The task: Your task is to copy exactly the lines from the line containing "Task: Open the Customize admin bar item" through the end of the listing below, with pictures left out.

Provided data:
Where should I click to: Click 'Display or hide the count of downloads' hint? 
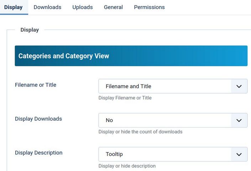(140, 131)
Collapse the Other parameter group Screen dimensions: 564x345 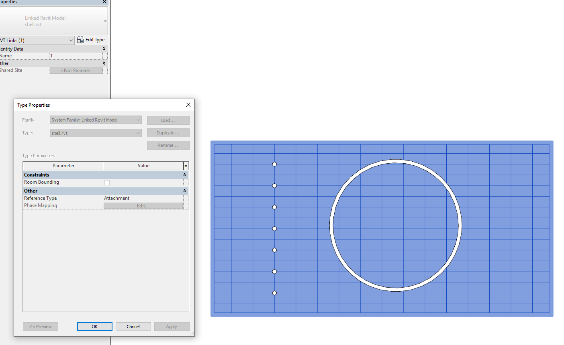click(184, 191)
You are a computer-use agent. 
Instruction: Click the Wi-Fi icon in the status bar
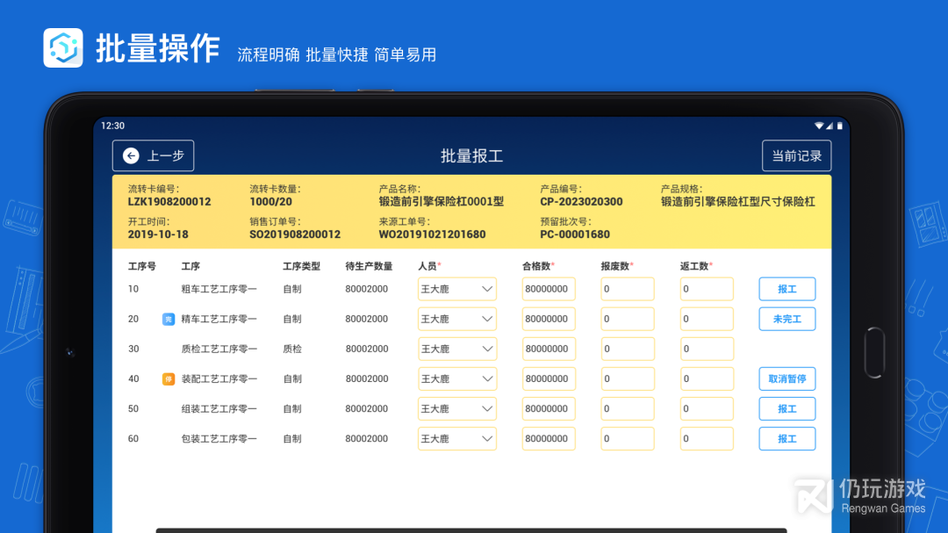coord(819,126)
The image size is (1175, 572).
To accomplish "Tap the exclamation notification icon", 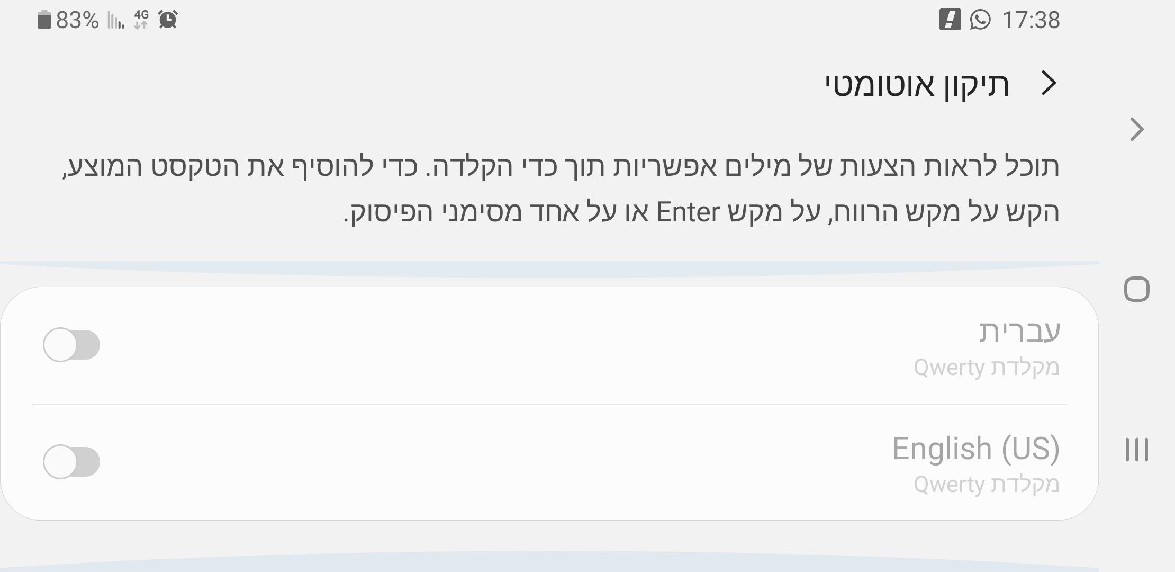I will tap(950, 20).
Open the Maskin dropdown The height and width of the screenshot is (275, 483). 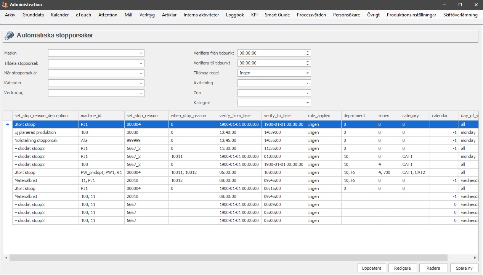pyautogui.click(x=141, y=53)
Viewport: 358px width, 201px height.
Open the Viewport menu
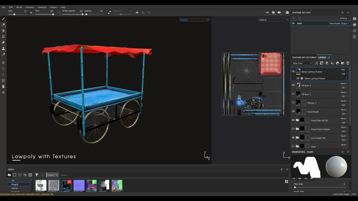point(42,8)
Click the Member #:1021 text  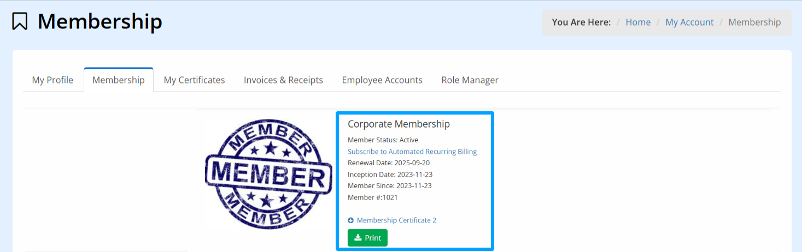[x=373, y=197]
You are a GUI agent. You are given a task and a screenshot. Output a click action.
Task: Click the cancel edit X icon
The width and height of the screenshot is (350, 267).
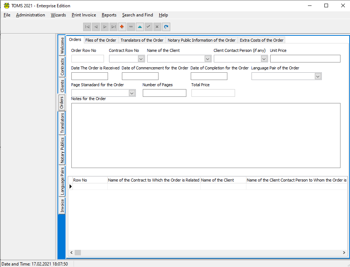(x=157, y=27)
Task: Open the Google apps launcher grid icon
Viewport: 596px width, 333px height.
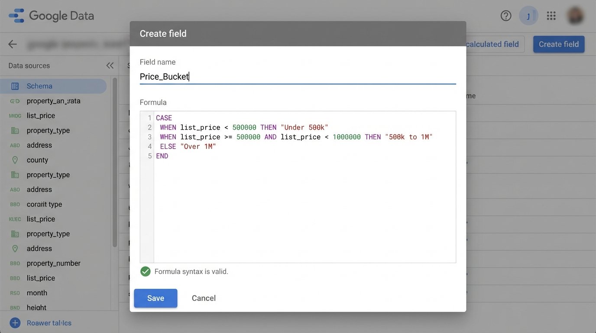Action: coord(551,16)
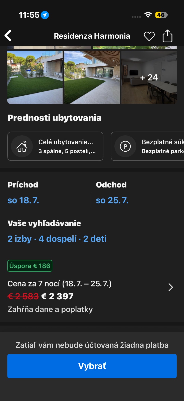This screenshot has height=401, width=184.
Task: View the +24 more photos
Action: point(149,77)
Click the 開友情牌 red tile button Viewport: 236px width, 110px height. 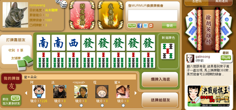tap(82, 15)
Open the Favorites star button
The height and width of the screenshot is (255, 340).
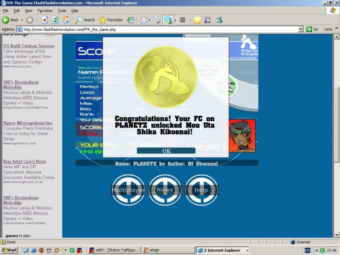(x=111, y=20)
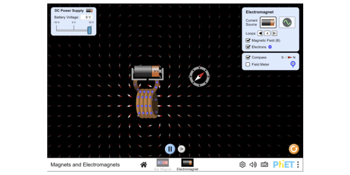The image size is (350, 175).
Task: Click the compass on the field
Action: point(199,76)
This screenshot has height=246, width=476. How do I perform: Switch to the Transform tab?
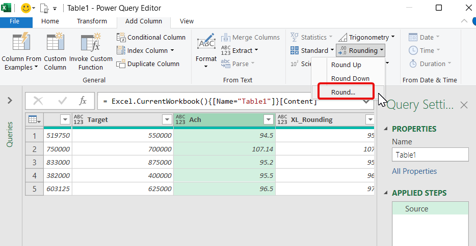click(x=92, y=21)
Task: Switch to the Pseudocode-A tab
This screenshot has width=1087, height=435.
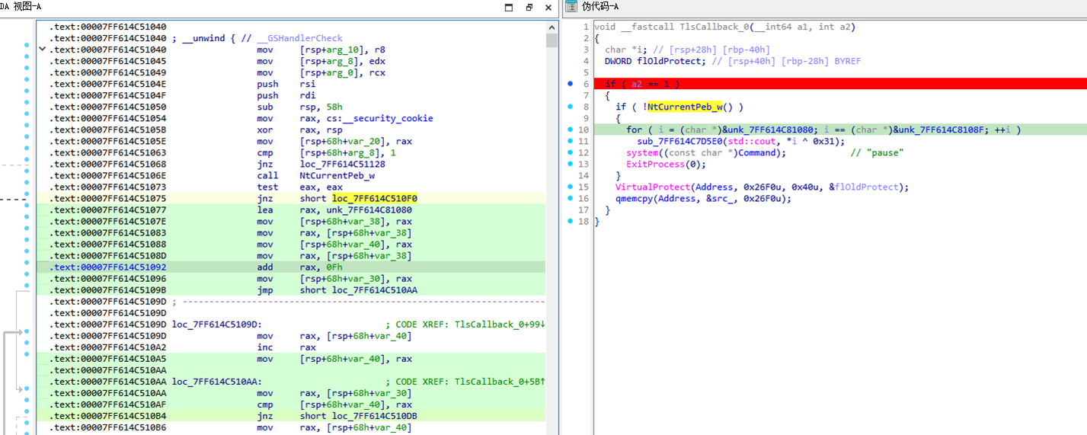Action: pyautogui.click(x=600, y=7)
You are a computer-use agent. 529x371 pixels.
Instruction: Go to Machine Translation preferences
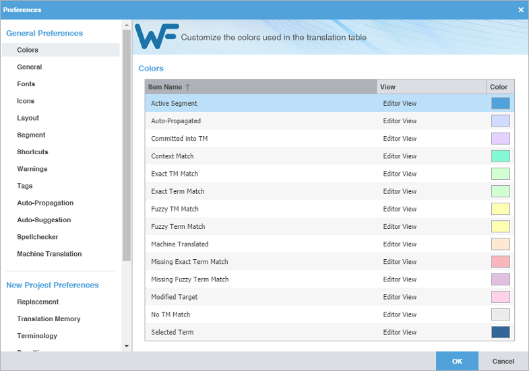click(49, 254)
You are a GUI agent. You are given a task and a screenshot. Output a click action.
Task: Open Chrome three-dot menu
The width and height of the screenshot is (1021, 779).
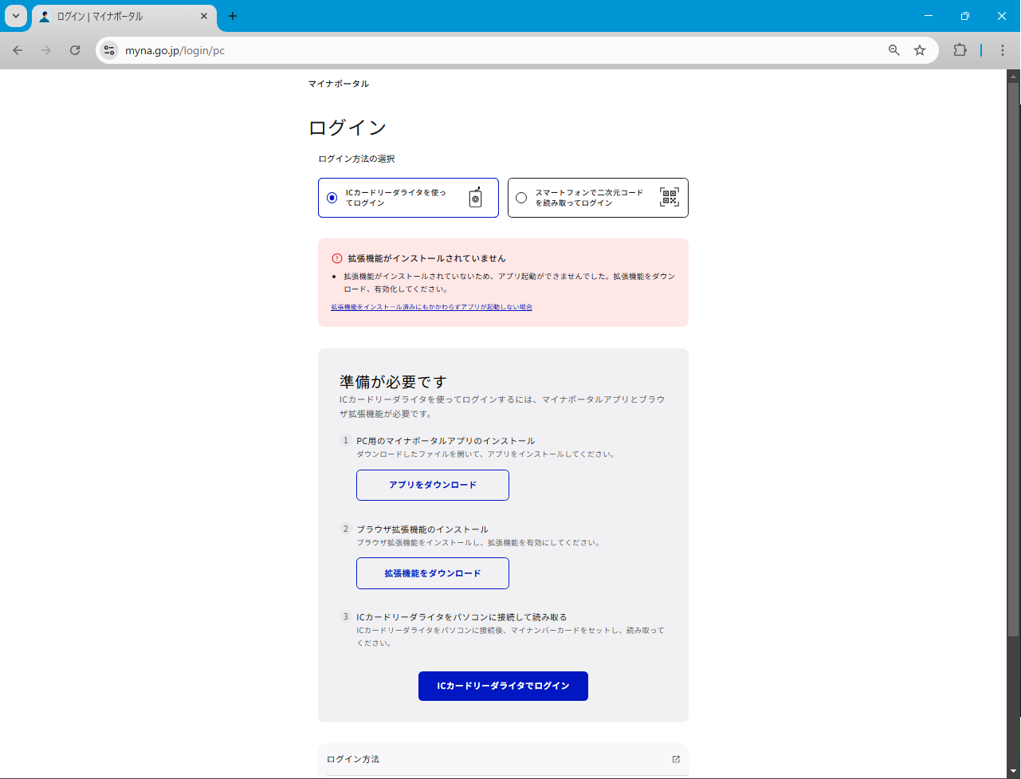point(1002,50)
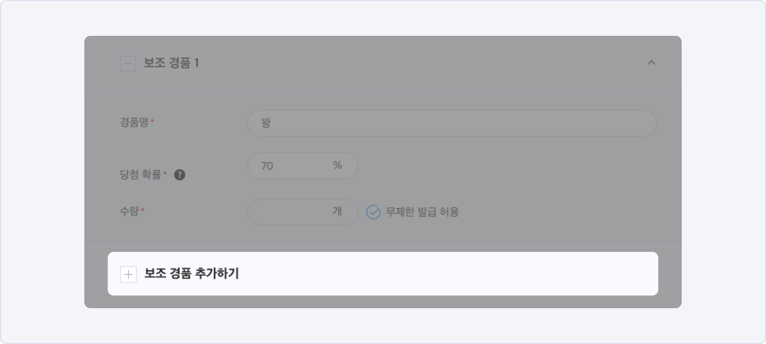766x344 pixels.
Task: Click the 경품명 field label
Action: pyautogui.click(x=134, y=122)
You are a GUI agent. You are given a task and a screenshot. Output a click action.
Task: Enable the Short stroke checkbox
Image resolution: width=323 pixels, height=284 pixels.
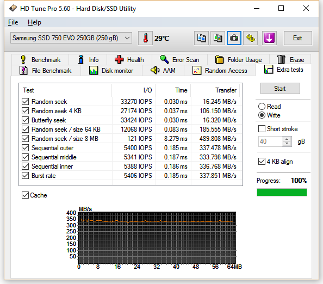(x=262, y=129)
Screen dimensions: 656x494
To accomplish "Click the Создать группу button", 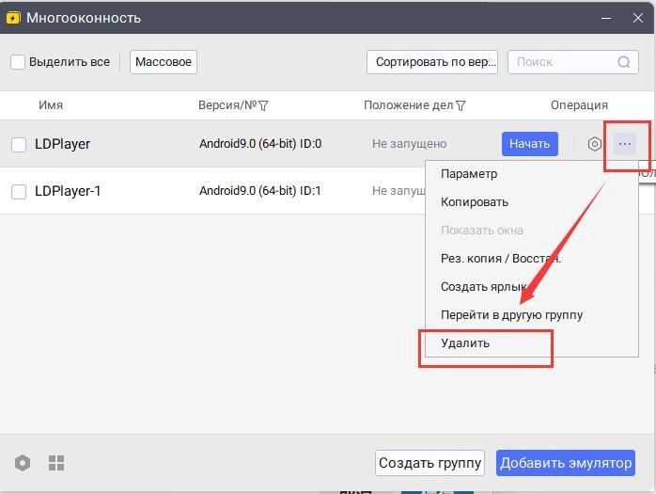I will (x=430, y=463).
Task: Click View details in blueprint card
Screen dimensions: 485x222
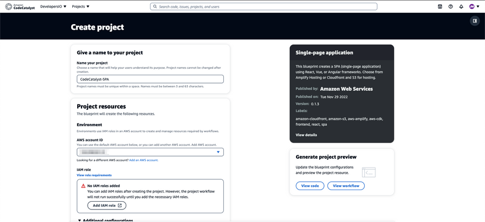Action: (x=306, y=135)
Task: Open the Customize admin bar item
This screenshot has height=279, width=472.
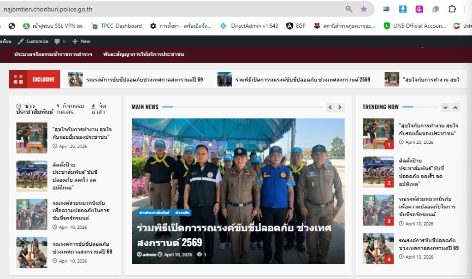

Reply:
Task: Open the Customize admin bar item
This screenshot has height=279, width=472.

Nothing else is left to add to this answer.